Bendenize göre insanları kendimiz tanımalıyız bizatihi. Bir insan hakkında, kardeşimiz bile olumsuz konuşuyorsa şayet; kardeşimize demeliyiz ki; o insan sana ne yaptı? Ya da o insan, insanlık için hangi kötülüğü işledi, ne tür bir ihanete yeltendi? O insan, Hakk, Halk ve Hakikat düşmanlarının yanında yer alarak bunlara savaş mı açtı? Cevap veremiyorsa yüzüne tükürmeliyiz kardeşimizin bile. Zira Allah böyle emreder. Şayet cevap veriyorsa da araştırmalıyız ve söyledikleri doğru değilse yine o aşağılık suratına tükürmeliyiz kardeşimizin. İnsan şerefli kılındıysa şerefli yaşamalı değil midir Allah, vatan, namus aşkına sevgili dostlar? Ama piyasa da öyle düşük karakterli insanlar var ki, yürekleri acımadan iftira atabiliyorlar, namussuzca konuşabiliyorlar, arkadaşlarını ve dostlarını satabiliyorlar. Veyl olsun bunlara ve bunlara inanan insanlara veyl olsun. Hem böyle yapıyoruz hem de İnsanlıktan ve Müslümanlıktan dem vuruyoruz. Yapmayalım kardeşler, dostlar, arkadaşlar. Kitap var, mehkeme var, hesap var, ceza ve ödül var. Ne olur vicdanımızın sesini dinleyelim. Ne olur yüreklerimiz de ki imanı kontrol edelim. Küçücük bir menfaat uğruna büyük bir dostluğu yıkmayalım. Zor değil bunu yapmak. Ki zoru bırakın, yapmak zorunda değil miyiz zaten? Nasıl olsa şu arkadaş beni görmez, söylediklerimi duymaz diye düşünmemeliyiz. Sahi hiç kimse bizi görmese de gören biri olduğunu ne çabuk unutuverdik? Niye hep konuşuruz da konuştuklarımızı bir türlü yaşamayız? Bu münafıklık değil midir? Niye Rabbimiz; ‘’niçin söylersiniz, yapmayacaklarınızı’’ diye söylemiştir?

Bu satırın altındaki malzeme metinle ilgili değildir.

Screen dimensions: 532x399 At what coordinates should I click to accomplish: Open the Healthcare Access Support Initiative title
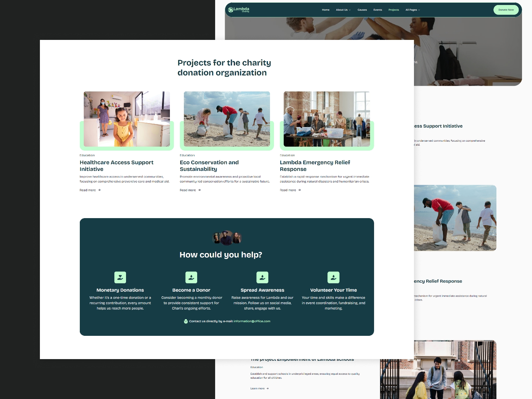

Son tahlilde; eğer Allah’a iman ediyorsak, eğer bir Önderimiz var diyorsak, eğer bir Kitabımız olduğunu biliyorsak, lütfen insan olalım, nasıl halk edilmişsek öyle yaşayalım. Küçücük bir menfaat için yüce dostlukları yıkmayalım. Dostlarımıza, arkadaşlarımıza, kardeşlerimize iftira atmayalım, onlara karşı kibirli davranmayalım, onları selamsız bırakmayalım, kendimizi büyük görüp onları küçük görmeyelim, onların hatalarını ifşa edip güzelliklerini örtmeyelim bizim önümüze geçmesin diye, onların başarılarını kıskanmayalım, onların elinden haklarını almak için düzenbazlık yapmayalım. Şerefli kılındık şerefli yaşayalım.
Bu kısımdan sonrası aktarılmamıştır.